Recorded information:
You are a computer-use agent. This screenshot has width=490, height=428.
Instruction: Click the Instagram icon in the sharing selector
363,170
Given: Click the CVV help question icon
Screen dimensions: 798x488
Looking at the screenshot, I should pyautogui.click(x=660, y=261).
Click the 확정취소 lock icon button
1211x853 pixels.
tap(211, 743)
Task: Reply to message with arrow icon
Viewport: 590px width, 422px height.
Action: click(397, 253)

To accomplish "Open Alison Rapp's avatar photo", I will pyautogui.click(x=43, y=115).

==

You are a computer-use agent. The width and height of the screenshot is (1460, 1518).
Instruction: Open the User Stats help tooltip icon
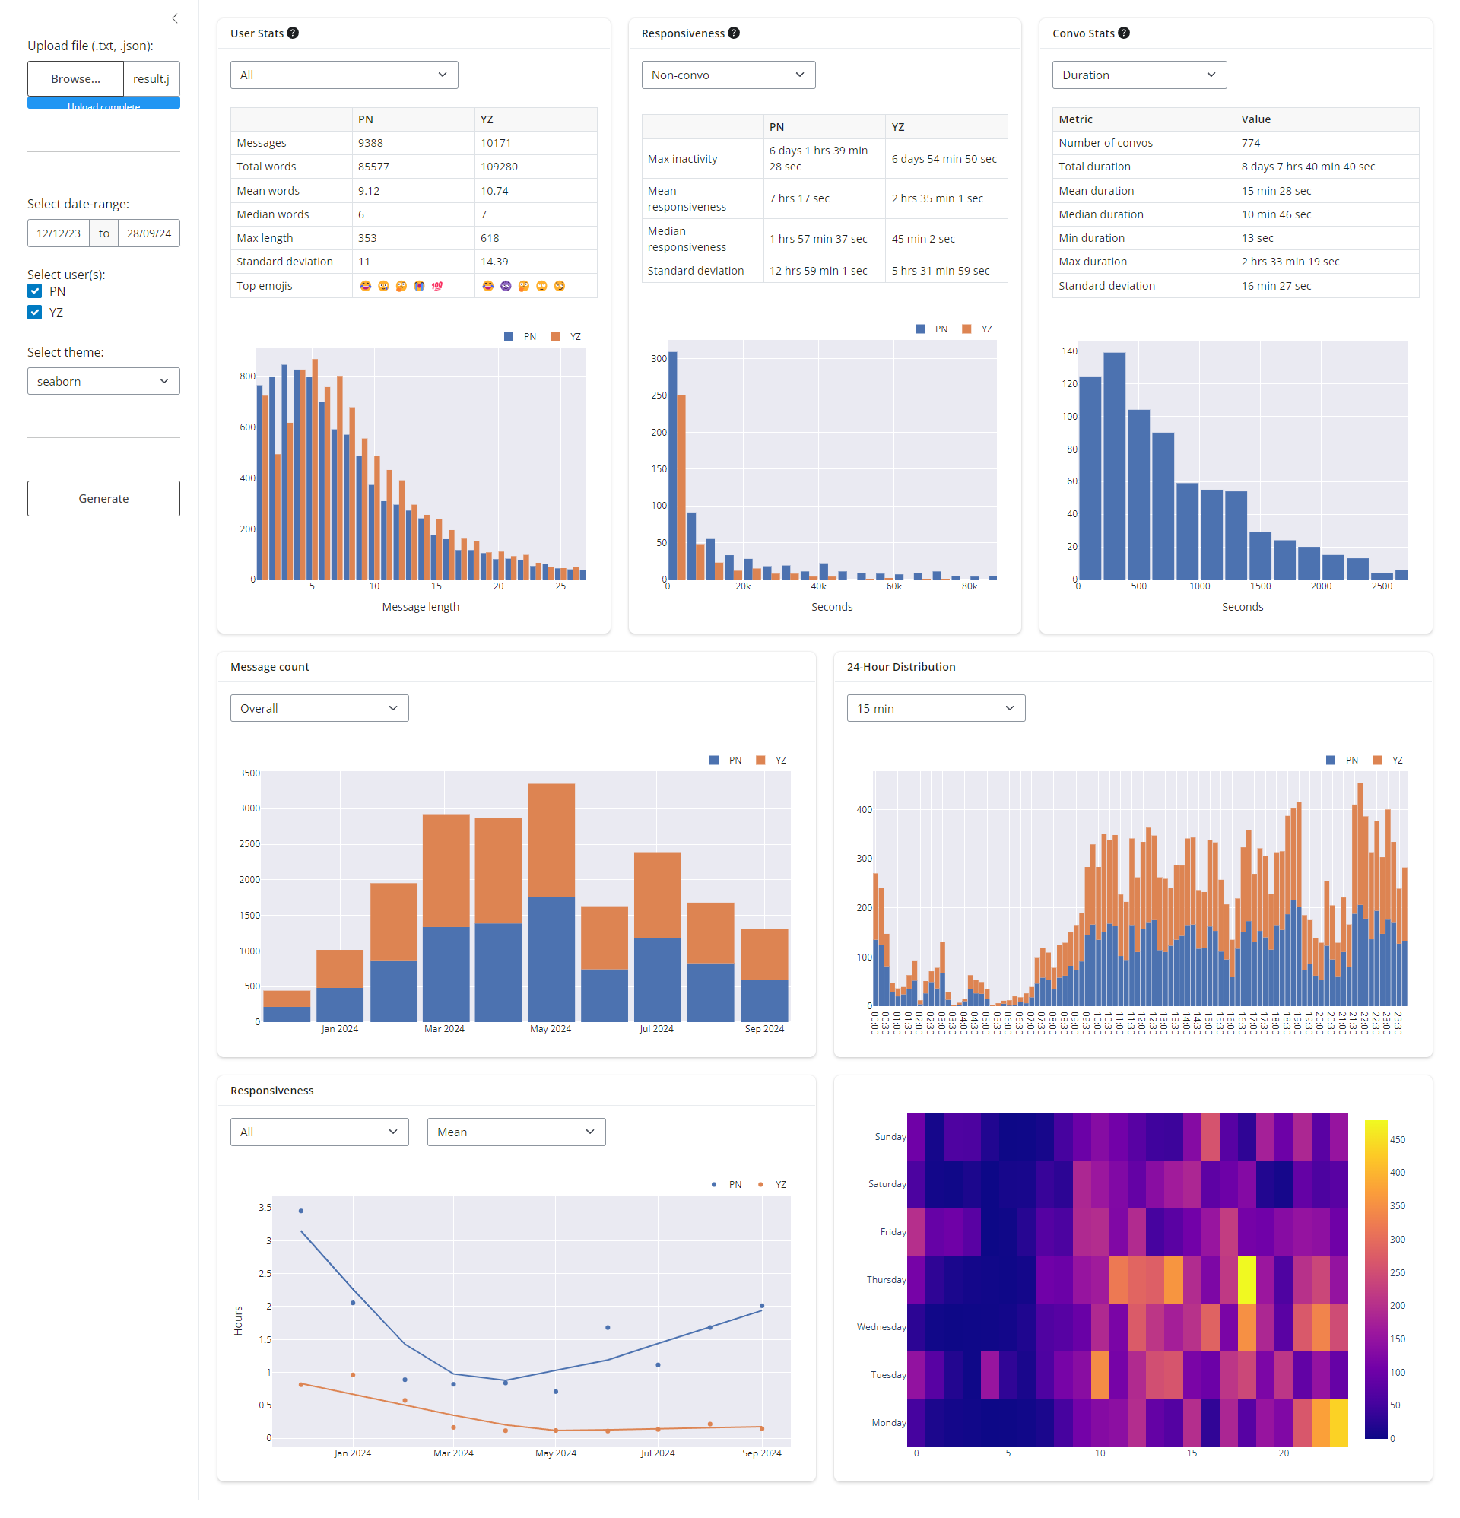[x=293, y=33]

Problem description:
Which lines of the listing contain the string "agent"? Copy each of them.

Exercise solution:
You are a computer-use agent. This screenshot has width=490, height=428.
You are a computer-use agent. The width and height of the screenshot is (1460, 1518).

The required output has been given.